En una conferencia de prensa el ministro de Salud chino, Ma Xiaowei reconoció que el virus parece fortalecerse con el paso del tiempo y que, por el momento, aún no han terminado de controlar la cantidad de afectados. Sin embargo, el funcionario afirmó que no hay indicios de una mutación y que una vacuna contra el virus ya está en marcha.
El gran problema es que, a diferencia del virus del SARS, con el que está emparentado, el coronavirus puede contagiarse durante el período de incubación (14 días). Es decir, que personas que hayan viajado en las últimas semanas a China pueden ser portadoras de la enfermedad sin saberlo.
¿Qué es?
Los coronavirus son una familia de virus que pueden generar desde un resfriado común hasta insuficiencias respiratorias. El último, detectado a fines del 2019 se denomina NCoV.
Sin embargo, no es la primera vez que el coronavirus se vuelve una epidemia: ya estuvo en 2003 con el SARS (Síndrome Respiratorio Agudo Severo) y en 2013 con el MERS (Síndrome Respiratorio de Oriente Medio). La particularidad que diferencia este virus de los anteriores es que antes sólo se había detectado en animales, no en humanos.

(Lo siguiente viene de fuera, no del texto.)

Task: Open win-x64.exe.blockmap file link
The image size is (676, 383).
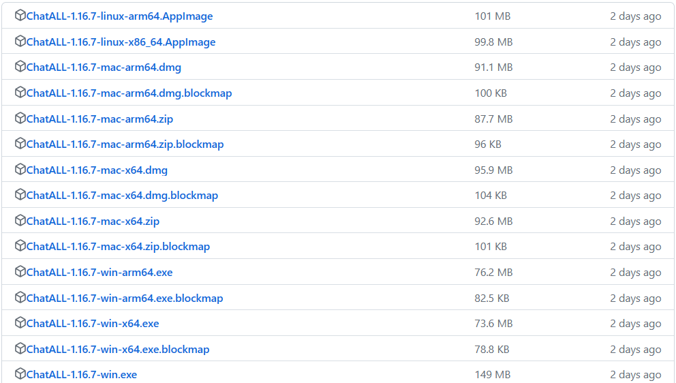Action: point(118,350)
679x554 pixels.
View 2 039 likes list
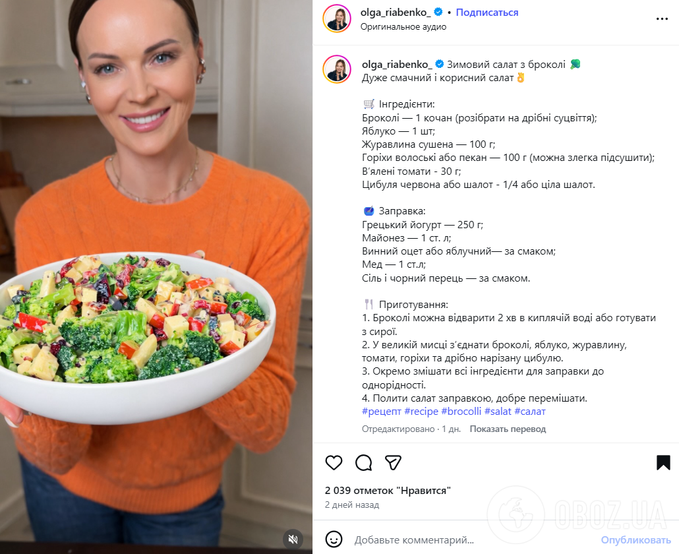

Se trata de una enfermedad febril que presenta síntomas respiratorios altos (nariz, faringe, laringe) y bajos (tos, secreciones bronquiales, ruidos respiratorios, falta de aire) junto con manifestaciones clínicas generales como fiebre y decaimiento, todas estas manifestaciones son inespecíficas, similares a otras enfermedades respiratorias producidas por otros virus conocidos.